Nafiisa Sobratee qui évolue dans le monde très sélect de la recherche agricole vient de faire honneur au pays en remportant le premier prix de la «3rd African Wide Women in Science Competition», organisée par le «Centre for Agricultural and Rural Cooperation de Wageningen/ACP-Union européenne», en collaboration avec l’«International Foundation for Science».

 

On peut dire que Nafiisa Sobratee, 32 ans, suit les traces du professeur Ameenah Gurib-Fakim car cette dernière a remporté la première édition de ce concours. C’est de sa mère qui adore les plantes et qui a la main verte que cette troisième des quatre enfants d’un ingénieur en télécommunication tient sa passion pour l’agriculture.

 

Très bien classée à l’examen de Certificate of Primary Education, cette Portlousienne de souche obtient une place au Mahatma Gandhi Institute où elle opte pour le côté technique avec comme combinaison de matières les mathématiques, la chimie et les Food Studies. Classée 18e après les lauréats, elle obtient une bourse de l’université de Maurice (UoM) et étudie en vue de décrocher une licence en agriculture et en sciences environnementales car elle est plus attirée par les sciences appliquées que par la théorie. «Et puis à l’époque, on parlait beaucoup d’environnementet du Sommet de Rio car Maurice était le premier pays signataire de la Convention et cela m’intéressait grandement

 

Son BSc (Honours) obtenu, Nafiisa Sobratee sent qu’elle n’a pas suffisamment étudié. Et comme elle s’est classée parmi les premières, elle décroche une bourse de la Tertiary Education Commission en vue d’obtenir une maîtrise par recherche, soit un MPhil. Sous la supervision des professeurs Françoise Driver et Romeela Mohee de l’UoM, elle poursuit l’étude du compostage de la fiente de poule.

 

«Pendant deux ans, c’était de la recherche pure et cela demandait beaucoup de discipline personnelle.» Ses travaux, validés par une université étrangère connue uniquement de ses directeurs de recherches, lui ouvrent la voie à un doctorat qu’elle axe sur la réduction des bactéries durant le compostage de la fi ente de poule. C’est sur la ferme de l’université à Réduit qu’elle procède à des expériences, n’hésitant pas à y mettre littéralement la main.

 

«Tout le monde sait que le compostage se transforme en matière organique mais comment s’assurer que le résidu soit dépourvu de microbes ? Là était la question. J’ai donc étudié un concept que les ingénieurs utilisent et qui est le Failure Mode and Effect Analysis. Il me fallait donc soumettre la fiente de poule au stress pour connaître quel type d’anomalies peut se produire durant le processus de compostage et où être plus vigilant. C’était très technique mais facile à appliquer.
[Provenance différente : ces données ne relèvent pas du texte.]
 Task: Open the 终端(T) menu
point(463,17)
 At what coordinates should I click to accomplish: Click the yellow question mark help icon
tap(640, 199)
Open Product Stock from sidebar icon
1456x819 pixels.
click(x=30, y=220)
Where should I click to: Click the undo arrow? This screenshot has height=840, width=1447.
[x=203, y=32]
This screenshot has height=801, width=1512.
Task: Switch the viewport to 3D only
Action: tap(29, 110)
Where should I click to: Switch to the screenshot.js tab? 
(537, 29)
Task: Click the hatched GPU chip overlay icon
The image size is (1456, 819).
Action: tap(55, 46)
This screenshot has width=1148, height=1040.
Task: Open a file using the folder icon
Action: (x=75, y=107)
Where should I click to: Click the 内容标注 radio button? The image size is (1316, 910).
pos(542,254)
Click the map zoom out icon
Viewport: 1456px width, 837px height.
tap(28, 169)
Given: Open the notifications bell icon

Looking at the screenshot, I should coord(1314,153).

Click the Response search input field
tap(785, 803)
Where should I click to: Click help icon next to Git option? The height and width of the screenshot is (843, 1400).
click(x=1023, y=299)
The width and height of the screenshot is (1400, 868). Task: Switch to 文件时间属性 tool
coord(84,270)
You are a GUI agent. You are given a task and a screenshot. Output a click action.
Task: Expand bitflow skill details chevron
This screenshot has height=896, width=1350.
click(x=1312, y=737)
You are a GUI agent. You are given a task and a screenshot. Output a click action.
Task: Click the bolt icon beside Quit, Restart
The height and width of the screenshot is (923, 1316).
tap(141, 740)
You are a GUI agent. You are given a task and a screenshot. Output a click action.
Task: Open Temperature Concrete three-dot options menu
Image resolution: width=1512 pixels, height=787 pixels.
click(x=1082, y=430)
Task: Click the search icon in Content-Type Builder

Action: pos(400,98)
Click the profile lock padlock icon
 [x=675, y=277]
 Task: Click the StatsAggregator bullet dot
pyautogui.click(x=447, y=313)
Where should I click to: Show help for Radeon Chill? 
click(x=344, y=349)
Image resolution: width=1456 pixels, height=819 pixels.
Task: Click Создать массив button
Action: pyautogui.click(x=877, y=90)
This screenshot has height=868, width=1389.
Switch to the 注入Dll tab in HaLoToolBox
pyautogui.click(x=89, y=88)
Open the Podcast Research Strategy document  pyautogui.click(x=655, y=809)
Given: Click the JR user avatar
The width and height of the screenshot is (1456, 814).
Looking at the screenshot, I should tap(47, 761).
Il m’a fallu doser et suivre de près les procédures. Pour faire simple, disons que pendant le processus de compostage, les déchets chauffent. Il y a accumulation de la phase thermique, suivie de la phase mésophile et de la phase thermophile. Au moment où la température commence à baisser, il faut remuer et tourner les déchets avant que commencent la phase du refroidissement et la deuxième phase mésophile car autrement, certains microbes peuvent résister et leur population peut croître dans le vacuum entre ces deux étapes et demeurer dans la pile de compost. Le résultat est que si vous utilisez ce compost lorsque vous plantez des carottes par exemple, les microbes vont contaminer la plante. Et si vous consommez les carottes crues, il y a un risque sanitaire. Je suis venue démontrer à quelle étape il fallait accentuer le remuage du compost pour éviter que les microbes ne résistent et ne prolifèrent

 

 

Sur la base de ses recherches, elle obtient son doctorat en 2011, de même qu’un stage au département d’agronomie du Mauritius Sugar Industry Research Institute, travaillant notamment sur la pomme de terre, les nouvelles variétés de haricots enrichis aux vitamines et testés dans tous les pays d’Afrique subsaharienne. Cet organisme étant en pleine restructuration à l’époque, elle travaille aussi sur une compilation de statistiques sur la pomme de terre.

 

Le plus étonnant est qu’avec tous ses diplômes, Nafiisa Sobratee peine à trouver un emploi. «J’aimultiplié mes demandes d’embauche. Au début c’était pour des postes qui cadraient avec mes qualifications mais je n’ai rien obtenu. Ensuite, j’ai postulé partout et toujours rien. Il ya des gens qui m’ont dit que c’est parce que mes qualifications étaient trop pointues. D’autres, qui m’ont faitpasser l’étape de l’entretien, ont déclaré qu’ils n’avaient pas les moyens dem e payer et d’autres encore ont dit que c’était conjoncturel de ne pas trouver d’emploi.»

 

 

Désemparée, Nafiisa Sobratee décide de poursuivre ses études en Afrique du Sud. Elle opte alors pour un post-doctoral research avec d’autres étudiants en doctorat auprès de l’université du Kwazulu Natal à Pietermaritzburg. Elle et l’équipe font de la recherche sur la détérioration du sucrose dans la canne à sucre après la coupe et jusqu’à son acheminement à l’usine de broyage.

 

«Il nous faut voir quelle technique utiliser pour prévenir cette détérioration et quels signaux biochimiques ont lieu et quels moyens techniques peuvent détecter cette détérioration et ainsi savoir s’il est possible de rejeter le chargement en fonction de sa faible teneur en sucrose ».

 

Comme il y a eu des recherches antérieures sur le sujet, l’équipe s’en inspire. «Maintenant que le Supply Chain Management est en vogue, onrevisite les études faites et on essaie de think out of the box.» Ils travaillent sous la supervision de professeurs sud-africain et éthiopien. Leurs recherches se poursuivent encore.

 

Entre-temps, en mai dernier, il y a un appel à candidatures pour participer au concours susmentionné et dont le thème est «Nourrir unmilliard de personnes en Afrique dansun monde qui change». Les critères de participation sont qu’il faut être originaire d’un pays africain, engagé dans la recherche et démontrer le potentiel de ladite recherche.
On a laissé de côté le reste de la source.